Le Zodiaque
Qu'est-ce donc que ta roue à côté de la mienne ?
De quelque point du ciel que la lumière vienne,
Elle se heurte à moi qui suis le cabestan
de l'abime, et qui dit aux soleils: Toi va-t-en !
Toi, reviens. C'est ton tour. Toi, sors. Je te renvoie !
Car je n'existe pas seulement pour qu'on me voie
à jamais, dans l'azur farouche et flamboyant.
Le taureau, le Bélier et le Lion fuyant
devant ce monstrueux chasseur, le Sagittaire,
Je plonge un seau profond dans la nuit du mystère,
Et je suis le rouage énorme d'où descend
L'ordre invisible au fond du gouffre éblouissant.
La voie Lactée
Millions , millions, et millions d'étoiles !
Je suis, dans l'ombre affreuse et sous les sacrés voiles,
La splendide forêt des constellations.
C'est moi qui suit l'amas des yeux et des rayons,
L'épaisseur inouïe et morne des lumières.
Encor tout débordant des effluves premières,
Mon éclatant abime est votre source à tous.
O les astres d'en bas, je suis si loin de vous
Que mon vaste archipel de splendeurs immobiles,
Que mon tas de soleils n'est, pour vos yeux débiles,
Au fond du ciel, désert lugubre où meurt le bruit,
Qu'un peu de cendre rouge éparse dans la nuit.
Toi, Zodiaque, vous, comètes éperdues,
Tremblants vous traversez les blêmes étendues,
Et vos bruits son pareils à de vagues clairons,
Et j'ai plus de soleils que vous de moucherons.
Mon immensité vit, radieuse et féconde.
J'ignore par moment si le reste du monde
Errant dans quelque coin du morne firmament,
Ne s'évanouit pas dans mon rayonnement.
Les Nébuleuses
A qui parles-tu, flocon lointain qui passes ?
A peine entendons-nous ta voix dans les espaces.
Nous ne te distinguons que comme un nimbe obscur
Au coin le plus perdu du plus nocturne azur.

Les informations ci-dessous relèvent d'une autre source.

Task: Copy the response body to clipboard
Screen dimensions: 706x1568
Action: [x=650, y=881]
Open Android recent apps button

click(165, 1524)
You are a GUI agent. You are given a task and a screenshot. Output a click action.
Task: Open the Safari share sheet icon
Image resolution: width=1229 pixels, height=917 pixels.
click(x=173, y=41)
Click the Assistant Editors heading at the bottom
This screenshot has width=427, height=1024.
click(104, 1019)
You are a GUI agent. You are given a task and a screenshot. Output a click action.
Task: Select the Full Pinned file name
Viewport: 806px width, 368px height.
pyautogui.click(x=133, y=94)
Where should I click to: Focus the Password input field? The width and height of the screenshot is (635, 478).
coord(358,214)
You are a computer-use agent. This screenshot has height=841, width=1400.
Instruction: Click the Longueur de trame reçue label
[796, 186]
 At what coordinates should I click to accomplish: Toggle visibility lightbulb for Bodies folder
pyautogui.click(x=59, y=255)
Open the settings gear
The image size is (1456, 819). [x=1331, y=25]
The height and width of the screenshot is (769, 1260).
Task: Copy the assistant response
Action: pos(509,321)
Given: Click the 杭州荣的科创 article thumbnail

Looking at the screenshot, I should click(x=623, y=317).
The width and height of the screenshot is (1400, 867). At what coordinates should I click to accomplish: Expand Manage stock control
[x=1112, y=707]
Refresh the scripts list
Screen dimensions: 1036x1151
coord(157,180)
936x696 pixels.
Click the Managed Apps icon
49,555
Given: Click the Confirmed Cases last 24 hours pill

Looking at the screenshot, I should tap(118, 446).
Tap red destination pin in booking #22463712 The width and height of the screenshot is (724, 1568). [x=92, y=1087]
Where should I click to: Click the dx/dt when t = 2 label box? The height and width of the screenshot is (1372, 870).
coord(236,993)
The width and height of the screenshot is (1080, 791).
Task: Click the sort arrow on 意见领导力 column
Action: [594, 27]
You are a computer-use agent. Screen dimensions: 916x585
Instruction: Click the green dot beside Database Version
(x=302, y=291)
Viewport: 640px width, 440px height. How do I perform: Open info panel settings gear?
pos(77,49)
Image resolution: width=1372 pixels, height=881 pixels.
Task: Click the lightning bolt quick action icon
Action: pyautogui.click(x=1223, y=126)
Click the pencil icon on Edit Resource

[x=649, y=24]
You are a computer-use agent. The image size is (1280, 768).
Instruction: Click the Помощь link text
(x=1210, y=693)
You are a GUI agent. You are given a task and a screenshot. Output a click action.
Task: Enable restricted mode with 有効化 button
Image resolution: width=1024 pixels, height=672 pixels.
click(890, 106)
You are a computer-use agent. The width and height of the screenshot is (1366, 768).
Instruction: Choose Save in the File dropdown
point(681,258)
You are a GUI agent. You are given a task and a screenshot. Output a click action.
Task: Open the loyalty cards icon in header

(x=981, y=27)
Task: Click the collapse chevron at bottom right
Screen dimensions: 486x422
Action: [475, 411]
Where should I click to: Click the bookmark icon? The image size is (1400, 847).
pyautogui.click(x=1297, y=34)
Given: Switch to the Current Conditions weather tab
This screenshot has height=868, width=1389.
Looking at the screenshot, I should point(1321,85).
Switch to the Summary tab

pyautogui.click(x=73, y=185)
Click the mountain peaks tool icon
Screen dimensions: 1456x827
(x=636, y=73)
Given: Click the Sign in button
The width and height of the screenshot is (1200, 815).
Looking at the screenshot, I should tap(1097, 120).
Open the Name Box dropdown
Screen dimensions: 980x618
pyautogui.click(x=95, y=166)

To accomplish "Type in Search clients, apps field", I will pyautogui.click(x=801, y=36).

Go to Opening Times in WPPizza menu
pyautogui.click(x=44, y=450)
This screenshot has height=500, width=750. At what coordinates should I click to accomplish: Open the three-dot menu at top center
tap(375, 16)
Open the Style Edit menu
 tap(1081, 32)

Laisse-nous luire en paix, nous, blancheurs des ténèbres,
Mondes spectres éclos dans les chaos funèbres,
N'ayant ni pôle astral ni pôle boréal;
Nous, les réalités vivant dans l'idéal,
Les univers, d'où sort l'immense essaim de rêves,
Dispersés dans l'éther, cet océan sans grèves
Dont le flot à son bord n'est jamais revenu;
nous les créations, îles de l'inconnu !
L'infini
L'être multiple vit dans mon unité sombre.
Dieu
Je n'aurais qu'à souffler, et tout serait de l'ombre.